O Palácio do Planalto já começou a desenhar as linhas mestras do que será o discurso de defesa para o próximo ciclo eleitoral. O presidente Lula deve incluir em seu programa de governo uma proposta ambiciosa de ampliação dos investimentos militares.
Mais do que uma necessidade técnica de renovação de frotas, a medida é lida nos bastidores de Brasília como um movimento tático para consolidar a pacificação com as Forças Armadas e reforçar o papel do Brasil como liderança geopolítica.
A motivação para esse aporte bilionário ganha urgência diante do atual tabuleiro global. As crescentes tensões geopolíticas, marcadas pela instabilidade no Leste Europeu e o acirramento de disputas no Oriente Médio, acenderam o alerta sobre a vulnerabilidade de nações que não possuem dissuasão própria.

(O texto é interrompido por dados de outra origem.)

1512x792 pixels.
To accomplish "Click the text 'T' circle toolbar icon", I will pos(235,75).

Nesta segunda-feira (9/3), Lula defendeu que o Brasil precisa reforçar a segurança. “Se a gente não se preparar na questão de defesa, qualquer dia alguém invade a gente”, declarou o petista ao lado do presidente da África do Sul, Cyril Ramaphosa.

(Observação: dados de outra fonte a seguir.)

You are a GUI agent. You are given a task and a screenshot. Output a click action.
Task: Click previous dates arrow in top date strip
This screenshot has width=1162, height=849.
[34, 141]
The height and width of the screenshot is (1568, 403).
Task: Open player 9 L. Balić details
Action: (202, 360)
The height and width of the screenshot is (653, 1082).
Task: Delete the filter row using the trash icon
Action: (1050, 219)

Para o governo, o cenário internacional volátil serve como a justificativa perfeita para modernizar o aparato de defesa, transformando o investimento militar em um escudo contra incertezas externas e uma ferramenta de reafirmação da soberania.
A pacificação pelo orçamento
Após episódios de tensão institucional nos últimos anos, o governo quer trocar o embate pela cooperação. A ideia é garantir que projetos estratégicos — como o desenvolvimento de submarinos, a aquisição de caças e a modernização do Exército — tenham fluxo de caixa garantido.

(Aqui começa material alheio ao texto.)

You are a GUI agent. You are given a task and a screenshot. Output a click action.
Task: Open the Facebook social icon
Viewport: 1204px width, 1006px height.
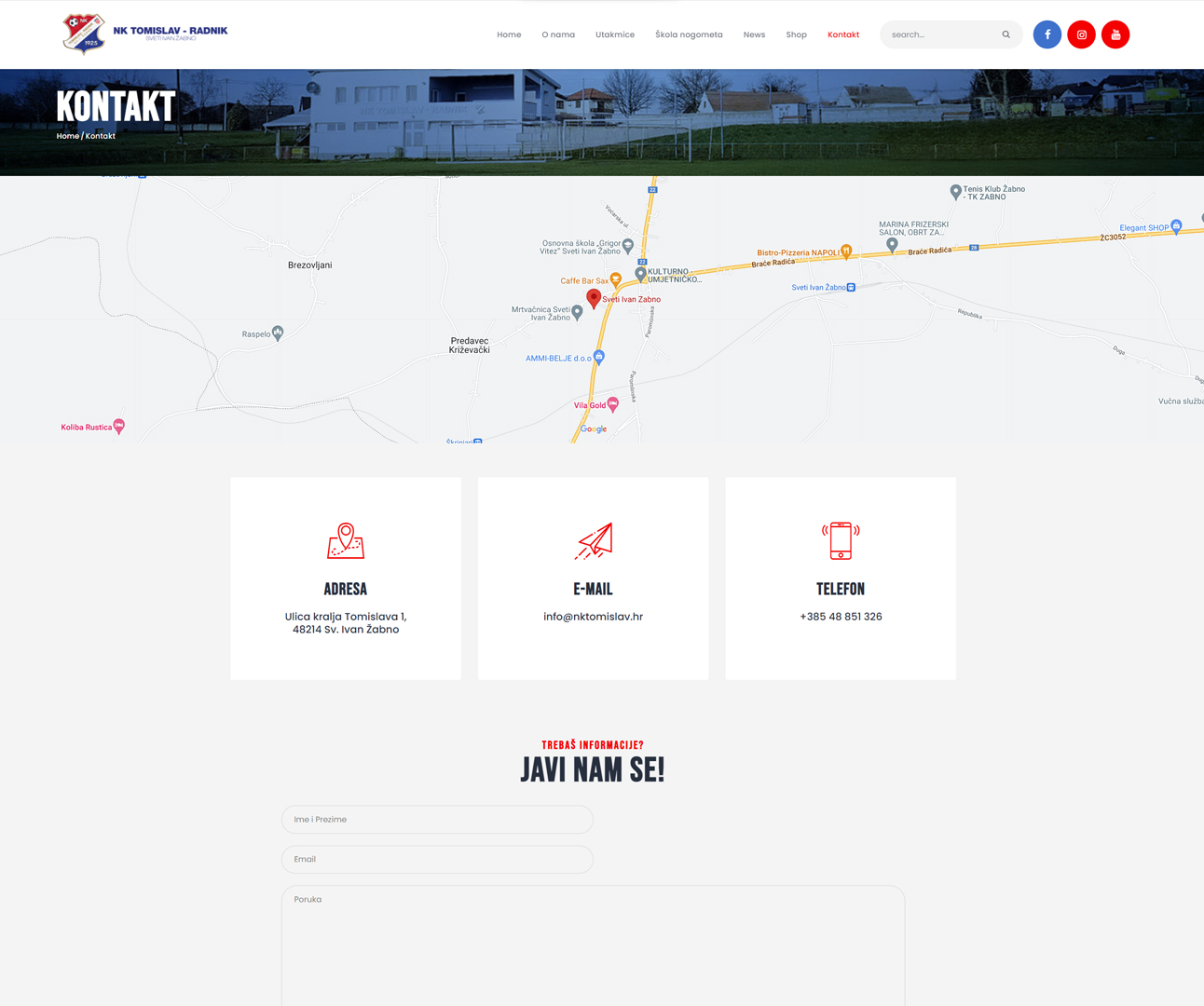[x=1047, y=34]
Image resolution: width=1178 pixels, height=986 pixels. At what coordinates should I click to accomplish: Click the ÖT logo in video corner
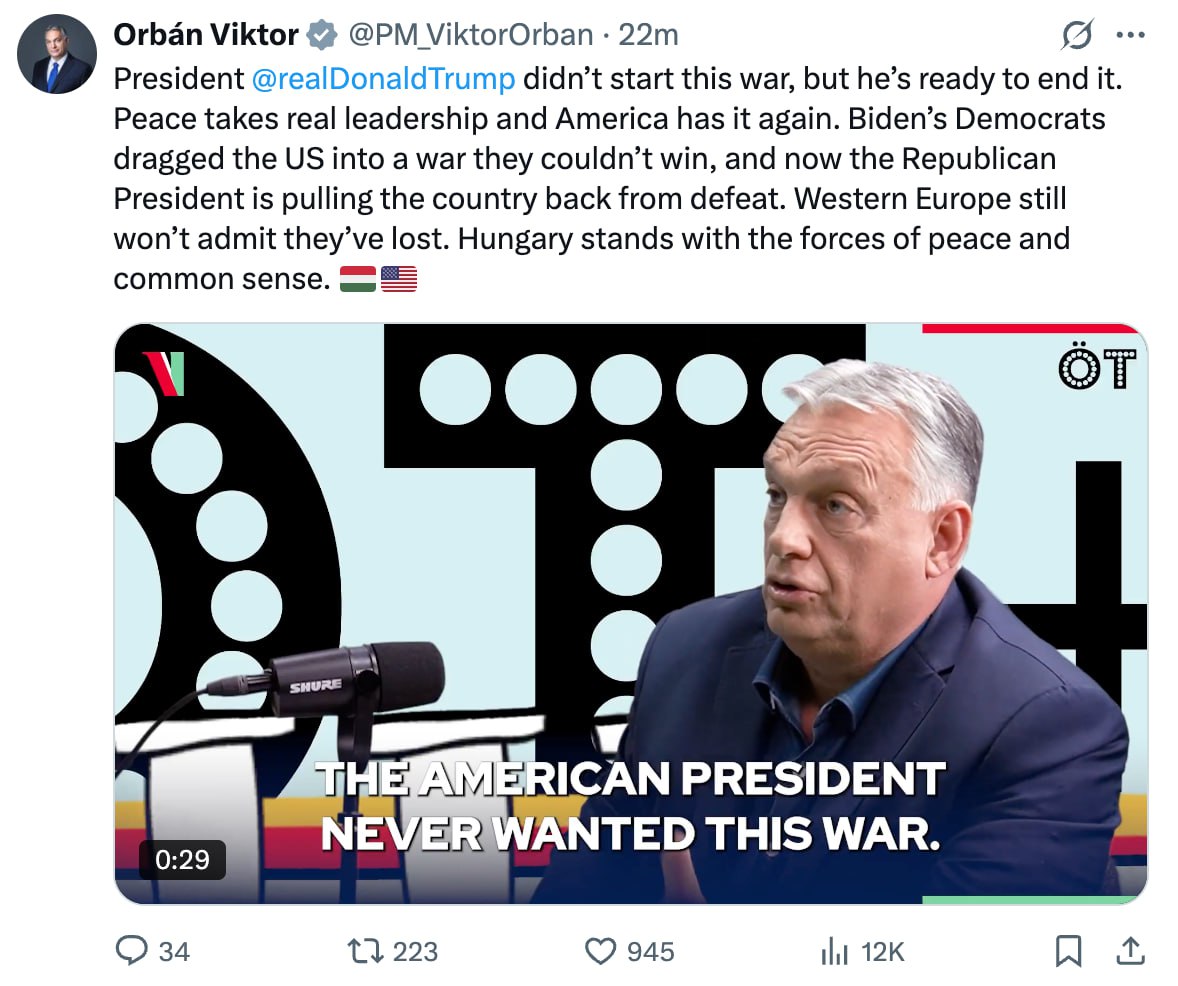click(x=1097, y=368)
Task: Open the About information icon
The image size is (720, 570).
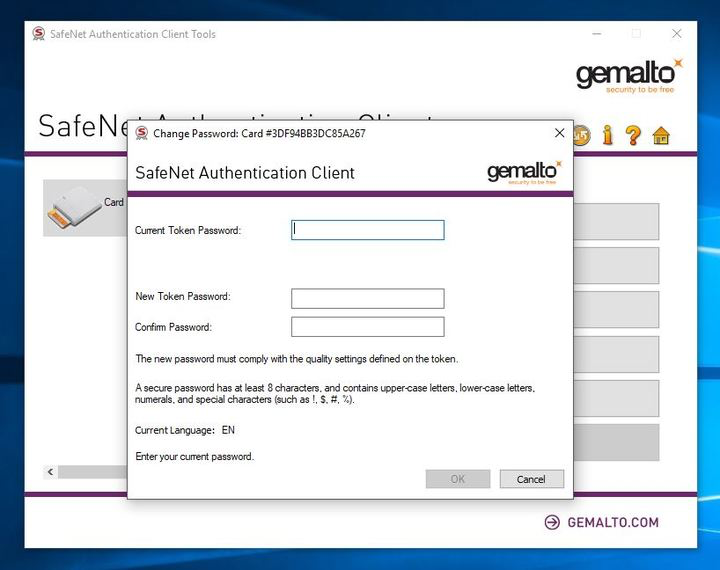Action: click(607, 135)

Ao pregar o fortalecimento da Defesa, Lula tenta esvaziar o discurso da oposição no setor e atrair a simpatia da caserna através do desenvolvimento tecnológico e da valorização da carreira.
Em novembro do ano passado, Lula já sancionou a Lei Complementar 221, que retira R$ 30 bilhões do arcabouço fiscal até 2031 para ações de reaparelhamento das Forças Armadas.
Defesa das Fronteiras
Um dos argumentos centrais para o eleitorado será a proteção das riquezas nacionais, com foco na Amazônia e nas fronteiras.. A proposta deve focar na vigilância e no combate a crimes ambientais e transnacionais, justificando o gasto militar como uma ferramenta de segurança pública e soberania.